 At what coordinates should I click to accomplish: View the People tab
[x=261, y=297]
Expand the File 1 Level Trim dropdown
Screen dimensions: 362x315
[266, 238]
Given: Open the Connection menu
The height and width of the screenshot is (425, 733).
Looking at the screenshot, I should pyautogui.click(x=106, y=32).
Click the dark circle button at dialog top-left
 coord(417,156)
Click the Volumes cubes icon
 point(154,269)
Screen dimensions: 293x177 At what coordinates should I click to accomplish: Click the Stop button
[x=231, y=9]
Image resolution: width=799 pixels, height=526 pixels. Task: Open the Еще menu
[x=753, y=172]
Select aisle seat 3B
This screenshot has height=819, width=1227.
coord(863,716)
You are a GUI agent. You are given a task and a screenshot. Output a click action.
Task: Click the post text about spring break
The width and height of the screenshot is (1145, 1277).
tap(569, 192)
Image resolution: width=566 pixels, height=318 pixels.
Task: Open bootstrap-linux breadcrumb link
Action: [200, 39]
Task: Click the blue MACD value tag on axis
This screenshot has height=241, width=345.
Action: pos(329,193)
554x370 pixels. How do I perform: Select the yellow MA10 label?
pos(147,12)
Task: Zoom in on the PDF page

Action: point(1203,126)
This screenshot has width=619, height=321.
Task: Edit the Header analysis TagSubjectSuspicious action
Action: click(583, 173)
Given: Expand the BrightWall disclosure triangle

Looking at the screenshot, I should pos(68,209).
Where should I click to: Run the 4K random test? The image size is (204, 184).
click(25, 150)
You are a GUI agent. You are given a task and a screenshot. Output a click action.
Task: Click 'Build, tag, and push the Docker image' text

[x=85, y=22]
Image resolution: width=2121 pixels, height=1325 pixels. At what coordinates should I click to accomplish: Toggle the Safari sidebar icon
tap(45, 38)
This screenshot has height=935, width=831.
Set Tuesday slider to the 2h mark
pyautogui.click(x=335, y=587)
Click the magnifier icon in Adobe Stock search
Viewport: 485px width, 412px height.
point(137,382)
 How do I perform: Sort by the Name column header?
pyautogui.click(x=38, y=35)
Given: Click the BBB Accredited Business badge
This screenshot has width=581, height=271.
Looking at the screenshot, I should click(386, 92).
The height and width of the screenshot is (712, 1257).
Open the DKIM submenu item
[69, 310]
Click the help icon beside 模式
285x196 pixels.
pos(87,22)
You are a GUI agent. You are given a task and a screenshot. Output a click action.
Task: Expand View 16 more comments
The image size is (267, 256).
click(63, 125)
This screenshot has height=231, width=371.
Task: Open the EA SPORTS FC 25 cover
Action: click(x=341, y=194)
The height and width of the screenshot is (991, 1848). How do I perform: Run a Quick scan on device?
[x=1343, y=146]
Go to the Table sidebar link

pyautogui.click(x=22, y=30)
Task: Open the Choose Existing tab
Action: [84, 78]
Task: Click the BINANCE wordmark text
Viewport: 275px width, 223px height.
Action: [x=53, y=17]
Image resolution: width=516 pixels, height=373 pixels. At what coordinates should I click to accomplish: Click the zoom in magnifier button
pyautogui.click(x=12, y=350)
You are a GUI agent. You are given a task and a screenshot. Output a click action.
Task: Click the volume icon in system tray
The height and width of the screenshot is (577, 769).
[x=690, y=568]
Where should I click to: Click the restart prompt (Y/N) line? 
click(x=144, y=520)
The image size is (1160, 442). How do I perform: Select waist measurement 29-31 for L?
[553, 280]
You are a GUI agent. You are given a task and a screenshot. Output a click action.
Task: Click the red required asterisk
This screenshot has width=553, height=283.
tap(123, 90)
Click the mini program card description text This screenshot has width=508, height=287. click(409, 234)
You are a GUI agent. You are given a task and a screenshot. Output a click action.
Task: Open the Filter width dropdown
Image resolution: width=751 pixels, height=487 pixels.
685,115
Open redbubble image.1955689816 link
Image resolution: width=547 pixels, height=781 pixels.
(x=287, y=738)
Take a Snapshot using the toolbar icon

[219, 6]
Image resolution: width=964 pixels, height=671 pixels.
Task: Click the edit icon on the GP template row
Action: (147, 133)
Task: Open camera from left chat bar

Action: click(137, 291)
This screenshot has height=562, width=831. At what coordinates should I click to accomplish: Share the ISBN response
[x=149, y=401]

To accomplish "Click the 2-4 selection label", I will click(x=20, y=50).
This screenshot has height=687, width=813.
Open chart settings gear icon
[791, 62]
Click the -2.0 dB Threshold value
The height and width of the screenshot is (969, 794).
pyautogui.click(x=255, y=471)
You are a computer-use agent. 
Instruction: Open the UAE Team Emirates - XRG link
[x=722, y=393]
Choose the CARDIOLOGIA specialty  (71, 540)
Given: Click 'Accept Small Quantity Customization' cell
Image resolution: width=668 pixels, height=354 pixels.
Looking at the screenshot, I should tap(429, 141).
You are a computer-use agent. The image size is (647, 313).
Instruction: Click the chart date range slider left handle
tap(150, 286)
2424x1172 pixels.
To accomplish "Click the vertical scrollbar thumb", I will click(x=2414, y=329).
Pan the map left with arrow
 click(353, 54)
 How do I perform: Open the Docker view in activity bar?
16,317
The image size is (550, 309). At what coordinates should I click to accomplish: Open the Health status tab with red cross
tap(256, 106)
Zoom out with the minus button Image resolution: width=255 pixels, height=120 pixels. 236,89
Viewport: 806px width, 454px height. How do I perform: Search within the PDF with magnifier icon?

----

▶ _WHAT THE TASK ASKS_:
Copy all of the records above verbatim, keeping every line as it stands.

▶ _WRITTEN RESPONSE_:
 At what coordinates should I click to accomplish: View the People tab
[x=261, y=297]
Expand the File 1 Level Trim dropdown
Screen dimensions: 362x315
[266, 238]
Given: Open the Connection menu
The height and width of the screenshot is (425, 733).
Looking at the screenshot, I should pyautogui.click(x=106, y=32).
Click the dark circle button at dialog top-left
 coord(417,156)
Click the Volumes cubes icon
 point(154,269)
Screen dimensions: 293x177 At what coordinates should I click to accomplish: Click the Stop button
[x=231, y=9]
Image resolution: width=799 pixels, height=526 pixels. Task: Open the Еще menu
[x=753, y=172]
Select aisle seat 3B
This screenshot has height=819, width=1227.
coord(863,716)
You are a GUI agent. You are given a task and a screenshot. Output a click action.
Task: Click the post text about spring break
The width and height of the screenshot is (1145, 1277).
tap(569, 192)
Image resolution: width=566 pixels, height=318 pixels.
Task: Open bootstrap-linux breadcrumb link
Action: [200, 39]
Task: Click the blue MACD value tag on axis
This screenshot has height=241, width=345.
Action: pos(329,193)
554x370 pixels. How do I perform: Select the yellow MA10 label?
pos(147,12)
Task: Zoom in on the PDF page

Action: point(1203,126)
This screenshot has width=619, height=321.
Task: Edit the Header analysis TagSubjectSuspicious action
Action: click(583, 173)
Given: Expand the BrightWall disclosure triangle

Looking at the screenshot, I should pos(68,209).
Where should I click to: Run the 4K random test? The image size is (204, 184).
click(25, 150)
You are a GUI agent. You are given a task and a screenshot. Output a click action.
Task: Click 'Build, tag, and push the Docker image' text

[x=85, y=22]
Image resolution: width=2121 pixels, height=1325 pixels. At what coordinates should I click to accomplish: Toggle the Safari sidebar icon
tap(45, 38)
This screenshot has height=935, width=831.
Set Tuesday slider to the 2h mark
pyautogui.click(x=335, y=587)
Click the magnifier icon in Adobe Stock search
Viewport: 485px width, 412px height.
point(137,382)
 How do I perform: Sort by the Name column header?
pyautogui.click(x=38, y=35)
Given: Click the BBB Accredited Business badge
This screenshot has width=581, height=271.
Looking at the screenshot, I should click(386, 92).
The height and width of the screenshot is (712, 1257).
Open the DKIM submenu item
[69, 310]
Click the help icon beside 模式
285x196 pixels.
pos(87,22)
You are a GUI agent. You are given a task and a screenshot. Output a click action.
Task: Expand View 16 more comments
The image size is (267, 256).
click(63, 125)
This screenshot has height=231, width=371.
Task: Open the EA SPORTS FC 25 cover
Action: click(x=341, y=194)
The height and width of the screenshot is (991, 1848). How do I perform: Run a Quick scan on device?
[x=1343, y=146]
Go to the Table sidebar link

pyautogui.click(x=22, y=30)
Task: Open the Choose Existing tab
Action: [84, 78]
Task: Click the BINANCE wordmark text
Viewport: 275px width, 223px height.
Action: [x=53, y=17]
Image resolution: width=516 pixels, height=373 pixels. At what coordinates should I click to accomplish: Click the zoom in magnifier button
pyautogui.click(x=12, y=350)
You are a GUI agent. You are given a task and a screenshot. Output a click action.
Task: Click the volume icon in system tray
The height and width of the screenshot is (577, 769).
[x=690, y=568]
Where should I click to: Click the restart prompt (Y/N) line? 
click(x=144, y=520)
The image size is (1160, 442). How do I perform: Select waist measurement 29-31 for L?
[553, 280]
You are a GUI agent. You are given a task and a screenshot. Output a click action.
Task: Click the red required asterisk
This screenshot has width=553, height=283.
tap(123, 90)
Click the mini program card description text This screenshot has width=508, height=287. click(409, 234)
You are a GUI agent. You are given a task and a screenshot. Output a click action.
Task: Open the Filter width dropdown
Image resolution: width=751 pixels, height=487 pixels.
685,115
Open redbubble image.1955689816 link
Image resolution: width=547 pixels, height=781 pixels.
(x=287, y=738)
Take a Snapshot using the toolbar icon

[219, 6]
Image resolution: width=964 pixels, height=671 pixels.
Task: Click the edit icon on the GP template row
Action: (147, 133)
Task: Open camera from left chat bar

Action: click(137, 291)
This screenshot has height=562, width=831. At what coordinates should I click to accomplish: Share the ISBN response
[x=149, y=401]

To accomplish "Click the 2-4 selection label", I will click(x=20, y=50).
This screenshot has height=687, width=813.
Open chart settings gear icon
[791, 62]
Click the -2.0 dB Threshold value
The height and width of the screenshot is (969, 794).
pyautogui.click(x=255, y=471)
You are a computer-use agent. 
Instruction: Open the UAE Team Emirates - XRG link
[x=722, y=393]
Choose the CARDIOLOGIA specialty  (71, 540)
Given: Click 'Accept Small Quantity Customization' cell
Image resolution: width=668 pixels, height=354 pixels.
Looking at the screenshot, I should tap(429, 141).
You are a computer-use agent. The image size is (647, 313).
Instruction: Click the chart date range slider left handle
tap(150, 286)
2424x1172 pixels.
To accomplish "Click the vertical scrollbar thumb", I will click(x=2414, y=329).
Pan the map left with arrow
 click(353, 54)
 How do I perform: Open the Docker view in activity bar?
16,317
The image size is (550, 309). At what coordinates should I click to accomplish: Open the Health status tab with red cross
tap(256, 106)
Zoom out with the minus button Image resolution: width=255 pixels, height=120 pixels. 236,89
Viewport: 806px width, 454px height. How do I perform: Search within the PDF with magnifier icon?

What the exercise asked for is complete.